Presentata a Loreto Aprutino la guida Slow Food delle birre, 2 chiocciole all'Abruzzo

I birrifici Almond '22 e Opperbacco si sono aggiudicati una chiocciola a testa sulle 27 assegnate complessivamente in tutta Italia. Il curatore Signoroni: "Fotografia straordinaria di un Paese che oggi è quello che fa le cose più interessanti"

Eugenio Signoroni, curatore della guida alle Birre d’Italia di Slow Food

È stata illustrata ieri pomeriggio a Loreto Aprutino, nel birrificio Almond ’22, la sesta guida alle birre d'Italia redatta da Slow Food.

Tanti i riconoscimenti per l'Abruzzo, ma va sottolineato in particolare che la nostra regione si è aggiudicata 2 delle 27 chiocciole assegnate complessivamente in tutta Italia: una è andata al microbirrificio Opperbacco di Luigi Recchiuti, con sede a Notaresco, e l'altra proprio ad Almond ’22 di Jurij Ferri, che come detto ha ospitato l'evento di presentazione.

Non c'è affatto da stupirsi di questi prestigiosi risultati, dal momento che l’Abruzzo è stata ed è oggi una delle regioni più all’avanguardia grazie alla creatività dei suoi giovani mastri birrai, che nella loro gamma uniscono produzioni di forte legame territoriale con l’uso di materie prime locali e altre fortemente innovative ispirate a esperienze e influenze anche straniere: il tutto, comunque, viene interpretato all'insegna di uno stile molto personale.

Il curatore della guida alle Birre d’Italia, Eugenio Signoroni, uno dei massimi esperti del settore, ha spiegato le linee base dell'edizione 2019

«È una guida fatta per i lettori, ma ragionando molto insieme al mondo della birra su cosa potesse aver senso dire. Ci sono dettagli forti sulle materie prime, sull'acqua e sull'assetto societario. Ne viene fuori una fotografia straordinaria di un Paese che oggi è quello che fa le cose più interessanti. I birrai utilizzano prodotti locali come frutta e spezie: questa guida racconta alla grande la biodiversità offrendo uno spaccato di una comunità prima ancora che di un settore».

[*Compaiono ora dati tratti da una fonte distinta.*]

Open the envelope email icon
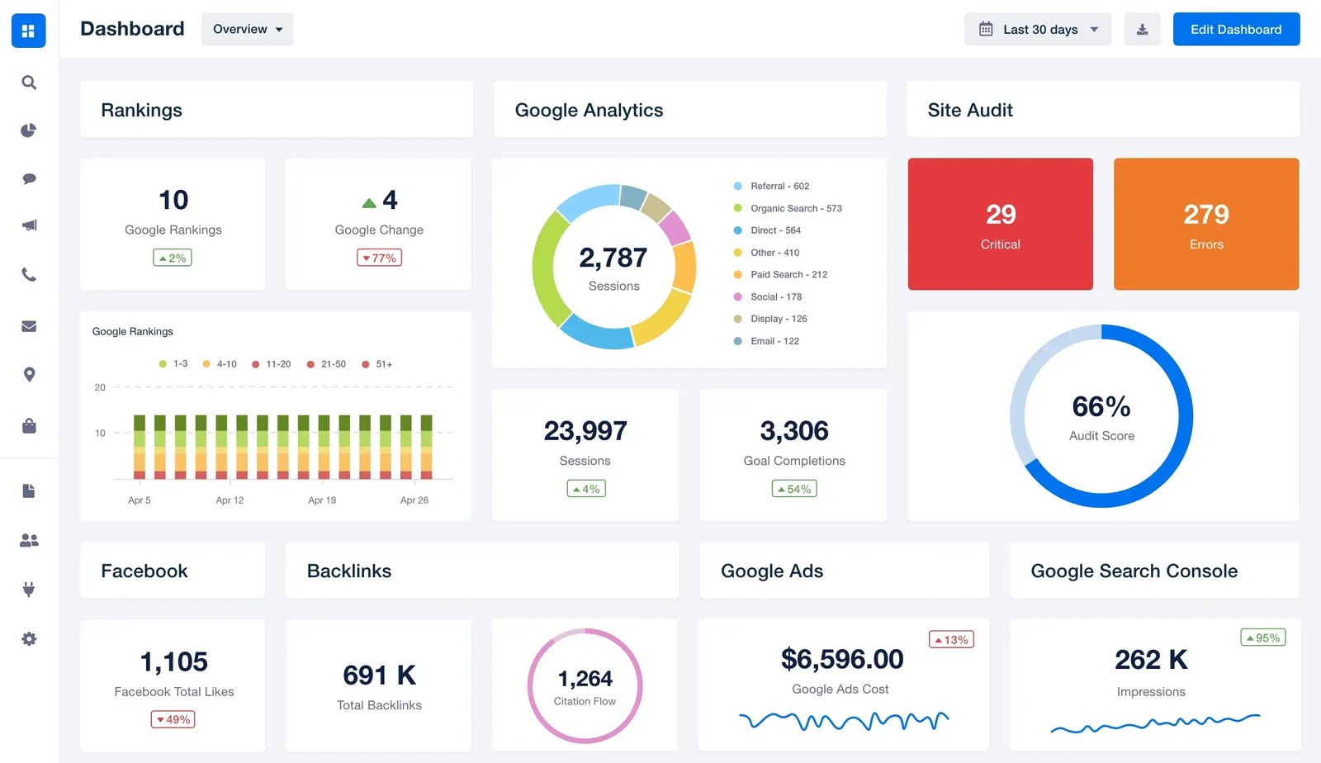This screenshot has width=1321, height=763. [29, 326]
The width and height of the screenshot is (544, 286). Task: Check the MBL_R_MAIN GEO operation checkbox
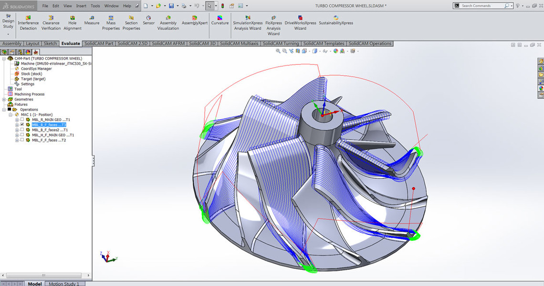22,120
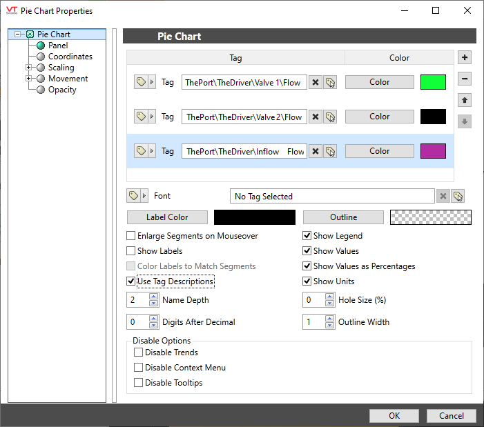
Task: Toggle the Show Legend checkbox
Action: point(307,236)
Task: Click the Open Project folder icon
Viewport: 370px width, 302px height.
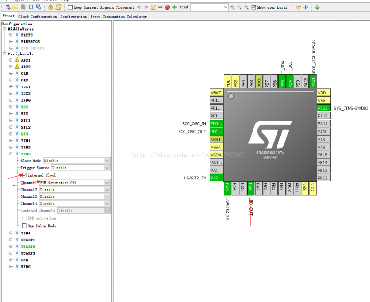Action: tap(15, 7)
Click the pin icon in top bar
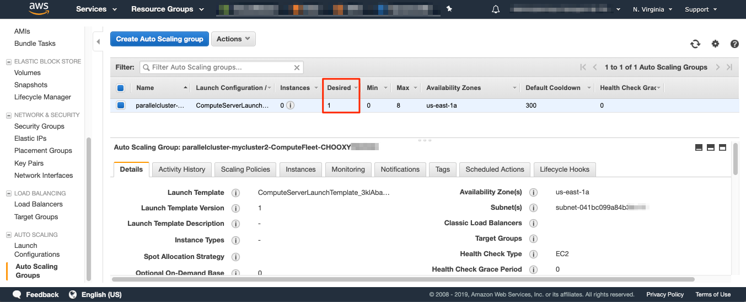This screenshot has width=746, height=302. [x=449, y=9]
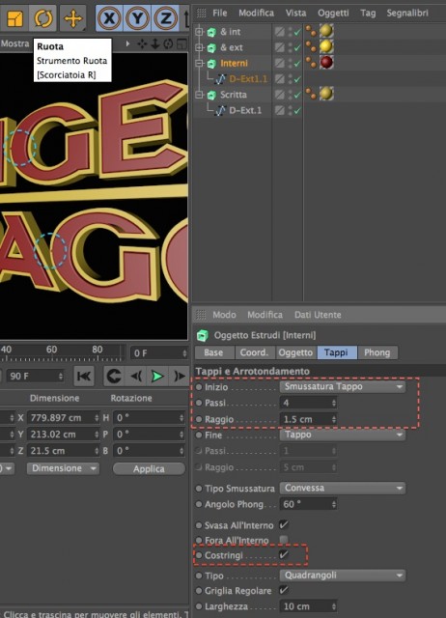Click the dark red material tag on Interni
Image resolution: width=446 pixels, height=618 pixels.
326,63
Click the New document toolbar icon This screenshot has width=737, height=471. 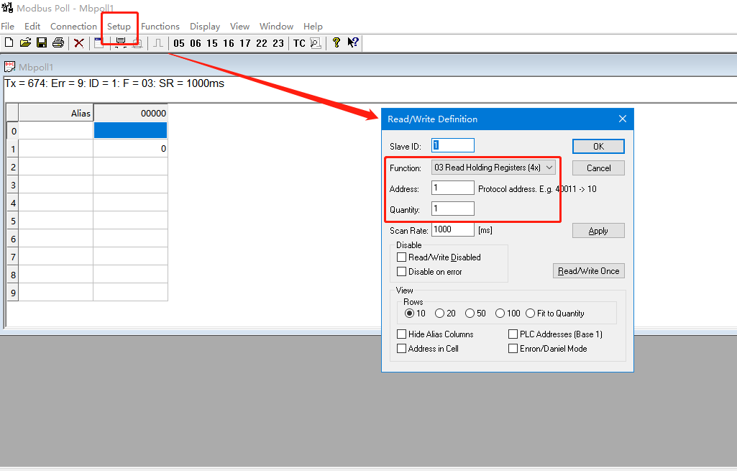pos(9,43)
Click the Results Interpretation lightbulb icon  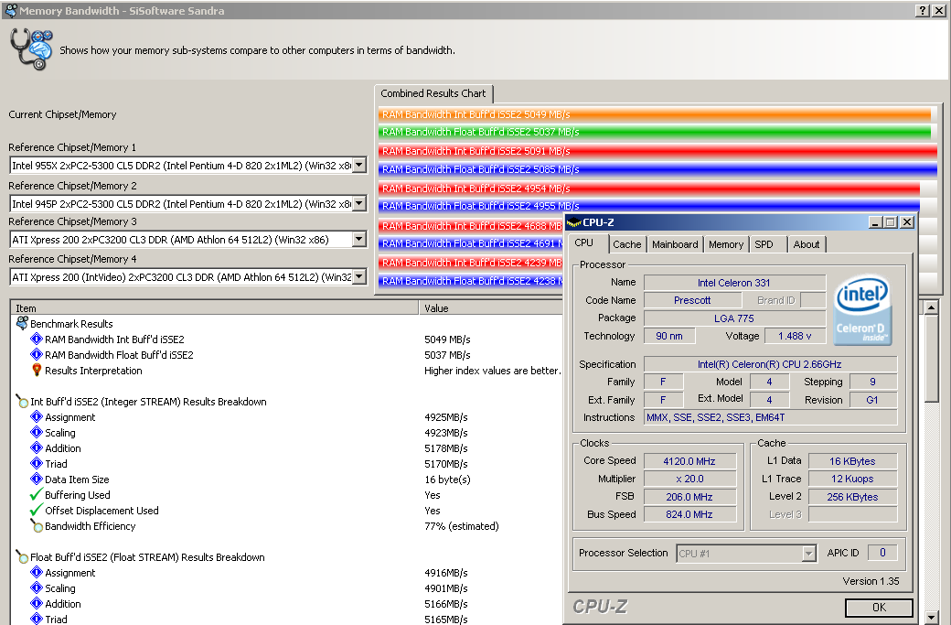pos(37,371)

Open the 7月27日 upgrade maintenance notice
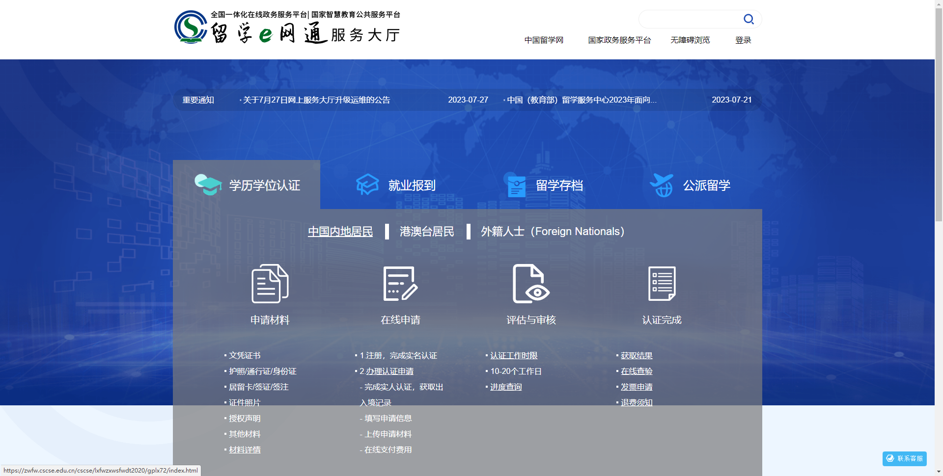click(316, 100)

Birre birrificio Opperbacco

Jurij Ferri, antesignano degli artigiani birrai abruzzesi, si è mostrato d'accordo con le parole di Signoroni:

«Sono molto contento di questo riconoscimento perché Almond è stato uno dei primi birrifici sorti in questa regione. Abbiamo una terra meravigliosa, con più biodiversità del Brasile. Non dobbiamo dimenticarlo, ma anzi esserne fieri».

Soddisfazione è stata espressa anche da Eliodoro D'Orazio, presidente di Slow Food Abruzzo Molise che ieri non ha fatto mancare la propria presenza. E Pierluigi Cocchini, che ha curato la guida a livello locale, ha aggiunto:

«Abbiamo riscontrato una serietà di fondo nell'approccio delle ricette. Ringrazio i birrai perché c'è stata una collaborazione assoluta, ci rivedremo sicuramente anche il prossimo anno».